→ Passage provided
————————

One of the world’s biggest news agencies, Bloomberg LP has named Arts & Science alum Angela Moon its new executive editor of legal coverage.
She credits A&S for developing the skills to drive her stories forward, whether she was interviewing billionaires or unearthing dirty dealings on Wall Street.
“U of T is where I found genuine interest for journalism,” says Moon who earned her honours bachelor of arts as a member of Innis College in 2004.
“If you’re a curious person and want to have a positive impact on society, Arts & Science exposes you to so many different people and ideas. Looking back at my career, I think that’s more important than learning how to write a headline.”
Born in Seoul, the daughter of a diplomat, Moon was consistently exposed to new cultures. She lived in South Korea, Nigeria and Thailand before coming to Canada in her teens. That’s when the aspiring writer was drawn to the alma mater of her literary idol.

————————

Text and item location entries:
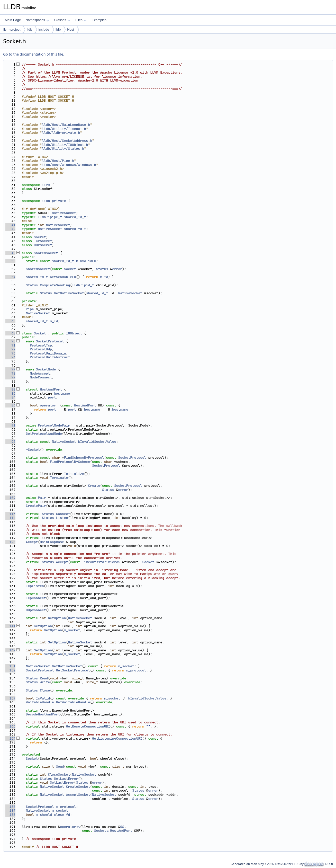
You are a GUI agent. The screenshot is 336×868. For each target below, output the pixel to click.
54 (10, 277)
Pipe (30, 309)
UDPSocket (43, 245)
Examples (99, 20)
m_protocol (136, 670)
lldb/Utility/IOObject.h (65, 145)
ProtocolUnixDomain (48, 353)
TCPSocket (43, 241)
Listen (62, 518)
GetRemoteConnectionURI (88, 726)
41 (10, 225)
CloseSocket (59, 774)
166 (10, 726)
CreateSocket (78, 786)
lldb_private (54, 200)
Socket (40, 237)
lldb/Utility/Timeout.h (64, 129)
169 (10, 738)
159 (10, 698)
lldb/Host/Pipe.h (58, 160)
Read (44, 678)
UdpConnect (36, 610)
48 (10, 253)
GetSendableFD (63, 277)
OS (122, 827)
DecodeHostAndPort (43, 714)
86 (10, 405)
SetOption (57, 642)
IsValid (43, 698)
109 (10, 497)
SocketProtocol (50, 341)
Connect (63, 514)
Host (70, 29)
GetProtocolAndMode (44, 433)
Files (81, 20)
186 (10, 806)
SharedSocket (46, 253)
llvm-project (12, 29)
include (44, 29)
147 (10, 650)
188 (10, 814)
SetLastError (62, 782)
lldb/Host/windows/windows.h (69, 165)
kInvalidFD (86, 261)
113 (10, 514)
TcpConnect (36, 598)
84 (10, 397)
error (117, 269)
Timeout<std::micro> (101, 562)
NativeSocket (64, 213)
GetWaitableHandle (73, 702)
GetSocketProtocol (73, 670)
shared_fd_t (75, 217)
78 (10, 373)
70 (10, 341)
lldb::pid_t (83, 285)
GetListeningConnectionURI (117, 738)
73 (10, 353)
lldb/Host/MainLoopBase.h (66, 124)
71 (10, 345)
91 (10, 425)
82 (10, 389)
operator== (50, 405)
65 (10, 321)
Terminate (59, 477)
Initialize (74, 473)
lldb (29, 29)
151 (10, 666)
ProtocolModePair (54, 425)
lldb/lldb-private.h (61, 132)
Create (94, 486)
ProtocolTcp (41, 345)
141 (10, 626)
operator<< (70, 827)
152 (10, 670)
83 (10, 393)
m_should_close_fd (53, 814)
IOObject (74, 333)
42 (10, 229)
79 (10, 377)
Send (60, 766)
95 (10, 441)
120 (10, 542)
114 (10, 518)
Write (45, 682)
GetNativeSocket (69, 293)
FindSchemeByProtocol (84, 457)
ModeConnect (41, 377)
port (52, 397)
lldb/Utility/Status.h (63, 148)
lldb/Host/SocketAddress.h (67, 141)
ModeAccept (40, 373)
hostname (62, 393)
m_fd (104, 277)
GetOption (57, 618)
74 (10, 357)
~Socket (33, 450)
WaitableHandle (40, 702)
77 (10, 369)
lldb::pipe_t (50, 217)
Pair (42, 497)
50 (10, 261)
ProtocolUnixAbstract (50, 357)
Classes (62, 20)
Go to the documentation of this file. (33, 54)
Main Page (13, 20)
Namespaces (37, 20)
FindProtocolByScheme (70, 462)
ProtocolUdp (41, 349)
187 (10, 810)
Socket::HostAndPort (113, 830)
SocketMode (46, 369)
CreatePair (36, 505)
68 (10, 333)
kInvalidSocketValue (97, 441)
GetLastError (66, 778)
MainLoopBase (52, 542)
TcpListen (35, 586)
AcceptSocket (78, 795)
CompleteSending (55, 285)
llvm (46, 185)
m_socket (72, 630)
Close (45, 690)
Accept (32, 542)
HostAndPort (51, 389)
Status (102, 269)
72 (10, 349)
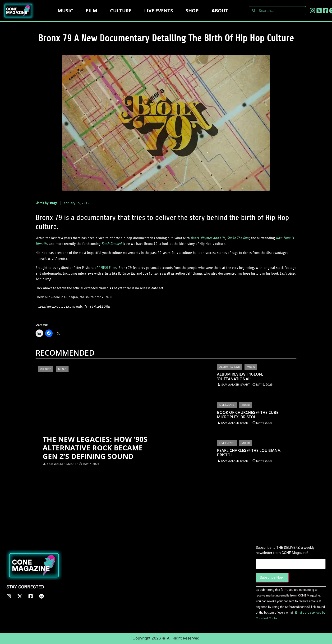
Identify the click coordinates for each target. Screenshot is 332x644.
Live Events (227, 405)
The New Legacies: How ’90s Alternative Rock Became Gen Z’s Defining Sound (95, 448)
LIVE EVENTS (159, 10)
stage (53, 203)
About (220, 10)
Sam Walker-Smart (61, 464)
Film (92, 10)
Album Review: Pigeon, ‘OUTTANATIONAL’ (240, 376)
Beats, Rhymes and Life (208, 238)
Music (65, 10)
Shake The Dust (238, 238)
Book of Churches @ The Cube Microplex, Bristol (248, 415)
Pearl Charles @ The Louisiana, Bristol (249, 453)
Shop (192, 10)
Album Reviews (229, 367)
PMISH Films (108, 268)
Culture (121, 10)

————————

→ Request 1
Repeat the part of the passage about Angela Moon between "She credits A&S" and "on Wall Street.", inclusive.
→ Request 2
From the records, reproduce only the lines between the line holding "Album Review: Pigeon, ‘OUTTANATIONAL’" and the line holding "PMISH Films (108, 268)", inclusive.

→ Written solution 1
She credits A&S for developing the skills to drive her stories forward, whether she was interviewing billionaires or unearthing dirty dealings on Wall Street.

→ Written solution 2
Album Review: Pigeon, ‘OUTTANATIONAL’ (240, 376)
Beats, Rhymes and Life (208, 238)
Music (65, 10)
Shake The Dust (238, 238)
Book of Churches @ The Cube Microplex, Bristol (248, 415)
Pearl Charles @ The Louisiana, Bristol (249, 453)
Shop (192, 10)
Album Reviews (229, 367)
PMISH Films (108, 268)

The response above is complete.